**Supplied material:**
/---
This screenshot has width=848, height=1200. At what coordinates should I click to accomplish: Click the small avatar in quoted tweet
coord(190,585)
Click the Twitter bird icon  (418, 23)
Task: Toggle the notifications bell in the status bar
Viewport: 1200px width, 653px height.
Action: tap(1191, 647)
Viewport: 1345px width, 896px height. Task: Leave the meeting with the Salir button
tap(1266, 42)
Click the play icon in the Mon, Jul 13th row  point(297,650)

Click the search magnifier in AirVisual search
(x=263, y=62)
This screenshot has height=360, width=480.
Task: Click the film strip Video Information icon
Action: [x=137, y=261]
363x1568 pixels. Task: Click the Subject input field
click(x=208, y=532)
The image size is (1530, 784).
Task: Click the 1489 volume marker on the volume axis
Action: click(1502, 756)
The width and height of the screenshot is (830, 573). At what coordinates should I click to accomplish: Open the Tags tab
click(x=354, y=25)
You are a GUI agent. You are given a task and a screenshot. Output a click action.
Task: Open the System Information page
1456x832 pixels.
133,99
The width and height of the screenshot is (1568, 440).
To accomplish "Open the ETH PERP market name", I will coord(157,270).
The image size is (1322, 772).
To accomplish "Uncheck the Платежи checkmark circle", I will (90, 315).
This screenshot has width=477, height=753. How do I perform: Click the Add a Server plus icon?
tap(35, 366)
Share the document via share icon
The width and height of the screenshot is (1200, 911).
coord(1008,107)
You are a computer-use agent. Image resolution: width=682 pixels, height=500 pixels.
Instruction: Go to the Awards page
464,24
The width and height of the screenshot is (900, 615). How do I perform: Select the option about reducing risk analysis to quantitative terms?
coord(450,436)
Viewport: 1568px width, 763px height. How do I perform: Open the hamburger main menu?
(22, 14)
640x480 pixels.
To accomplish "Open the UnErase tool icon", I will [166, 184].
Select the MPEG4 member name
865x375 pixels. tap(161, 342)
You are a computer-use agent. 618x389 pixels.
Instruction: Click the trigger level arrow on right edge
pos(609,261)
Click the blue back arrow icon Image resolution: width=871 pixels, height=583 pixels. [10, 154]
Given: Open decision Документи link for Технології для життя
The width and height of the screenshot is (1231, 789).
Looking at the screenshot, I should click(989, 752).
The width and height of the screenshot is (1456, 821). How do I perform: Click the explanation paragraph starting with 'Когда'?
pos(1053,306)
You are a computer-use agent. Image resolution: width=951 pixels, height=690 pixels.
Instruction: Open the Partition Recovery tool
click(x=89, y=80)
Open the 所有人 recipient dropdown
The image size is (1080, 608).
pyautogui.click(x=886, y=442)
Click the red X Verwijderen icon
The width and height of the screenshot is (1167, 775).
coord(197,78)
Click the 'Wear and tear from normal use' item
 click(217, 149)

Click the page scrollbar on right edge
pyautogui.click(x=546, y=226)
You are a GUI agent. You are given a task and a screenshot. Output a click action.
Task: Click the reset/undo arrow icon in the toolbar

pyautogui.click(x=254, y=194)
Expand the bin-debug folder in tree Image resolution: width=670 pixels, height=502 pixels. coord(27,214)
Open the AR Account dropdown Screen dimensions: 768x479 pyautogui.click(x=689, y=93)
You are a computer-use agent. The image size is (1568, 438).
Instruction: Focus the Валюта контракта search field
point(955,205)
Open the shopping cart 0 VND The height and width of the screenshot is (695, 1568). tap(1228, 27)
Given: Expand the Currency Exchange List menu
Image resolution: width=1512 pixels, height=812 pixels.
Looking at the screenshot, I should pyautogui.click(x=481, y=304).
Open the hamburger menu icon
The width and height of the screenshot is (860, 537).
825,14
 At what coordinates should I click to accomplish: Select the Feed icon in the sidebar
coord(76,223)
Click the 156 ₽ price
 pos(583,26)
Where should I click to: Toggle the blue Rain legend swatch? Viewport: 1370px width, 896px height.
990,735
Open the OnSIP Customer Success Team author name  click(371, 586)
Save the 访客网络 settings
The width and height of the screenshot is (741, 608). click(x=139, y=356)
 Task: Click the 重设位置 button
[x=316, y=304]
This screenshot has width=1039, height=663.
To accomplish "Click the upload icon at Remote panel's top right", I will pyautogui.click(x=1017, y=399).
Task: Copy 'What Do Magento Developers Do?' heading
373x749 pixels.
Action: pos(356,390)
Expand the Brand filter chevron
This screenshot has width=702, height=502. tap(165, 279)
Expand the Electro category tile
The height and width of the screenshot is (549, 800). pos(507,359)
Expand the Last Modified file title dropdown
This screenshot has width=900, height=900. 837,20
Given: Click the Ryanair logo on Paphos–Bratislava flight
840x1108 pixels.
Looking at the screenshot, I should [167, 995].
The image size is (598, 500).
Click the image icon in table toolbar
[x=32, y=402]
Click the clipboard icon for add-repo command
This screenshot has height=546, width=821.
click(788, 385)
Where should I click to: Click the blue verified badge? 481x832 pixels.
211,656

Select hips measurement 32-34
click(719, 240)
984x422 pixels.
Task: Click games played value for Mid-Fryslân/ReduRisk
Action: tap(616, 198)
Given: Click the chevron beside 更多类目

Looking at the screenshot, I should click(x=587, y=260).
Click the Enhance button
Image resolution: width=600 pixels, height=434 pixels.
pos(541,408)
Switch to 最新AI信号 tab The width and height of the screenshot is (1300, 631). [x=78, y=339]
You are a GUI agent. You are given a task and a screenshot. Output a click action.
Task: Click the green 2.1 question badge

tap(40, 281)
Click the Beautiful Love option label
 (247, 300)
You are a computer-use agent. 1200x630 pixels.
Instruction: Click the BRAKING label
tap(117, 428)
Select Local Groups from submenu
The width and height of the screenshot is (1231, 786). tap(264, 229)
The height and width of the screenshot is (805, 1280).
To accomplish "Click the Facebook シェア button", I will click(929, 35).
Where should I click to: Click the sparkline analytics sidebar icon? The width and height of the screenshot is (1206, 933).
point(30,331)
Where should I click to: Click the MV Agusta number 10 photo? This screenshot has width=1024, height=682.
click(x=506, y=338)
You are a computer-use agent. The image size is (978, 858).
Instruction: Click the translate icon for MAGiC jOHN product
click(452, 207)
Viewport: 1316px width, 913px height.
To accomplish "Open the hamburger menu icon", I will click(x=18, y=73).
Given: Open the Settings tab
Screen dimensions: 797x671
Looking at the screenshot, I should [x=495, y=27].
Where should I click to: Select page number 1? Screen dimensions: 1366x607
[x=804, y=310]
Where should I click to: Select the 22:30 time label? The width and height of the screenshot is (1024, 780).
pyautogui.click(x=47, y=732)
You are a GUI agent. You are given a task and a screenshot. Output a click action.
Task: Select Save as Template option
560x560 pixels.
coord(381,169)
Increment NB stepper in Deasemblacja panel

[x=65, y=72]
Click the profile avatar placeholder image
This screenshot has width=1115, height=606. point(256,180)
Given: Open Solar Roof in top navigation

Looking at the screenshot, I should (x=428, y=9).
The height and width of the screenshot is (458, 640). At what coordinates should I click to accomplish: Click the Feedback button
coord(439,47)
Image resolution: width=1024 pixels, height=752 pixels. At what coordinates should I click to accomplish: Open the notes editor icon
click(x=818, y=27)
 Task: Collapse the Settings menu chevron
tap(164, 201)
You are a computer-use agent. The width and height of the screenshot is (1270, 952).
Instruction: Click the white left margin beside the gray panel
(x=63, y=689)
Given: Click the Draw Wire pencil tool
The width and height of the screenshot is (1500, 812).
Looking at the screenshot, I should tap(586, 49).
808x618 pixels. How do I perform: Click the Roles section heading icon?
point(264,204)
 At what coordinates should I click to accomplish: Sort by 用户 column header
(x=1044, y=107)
\---
**What to do:** Copy each line of the records that has "will" in it.

**Completed exercise:**
To accomplish "Open the ETH PERP market name", I will coord(157,270).
To accomplish "Uncheck the Платежи checkmark circle", I will (90, 315).
To accomplish "Open the UnErase tool icon", I will [166, 184].
To accomplish "Click the upload icon at Remote panel's top right", I will pyautogui.click(x=1017, y=399).
To accomplish "Click the Facebook シェア button", I will click(929, 35).
To accomplish "Open the hamburger menu icon", I will click(x=18, y=73).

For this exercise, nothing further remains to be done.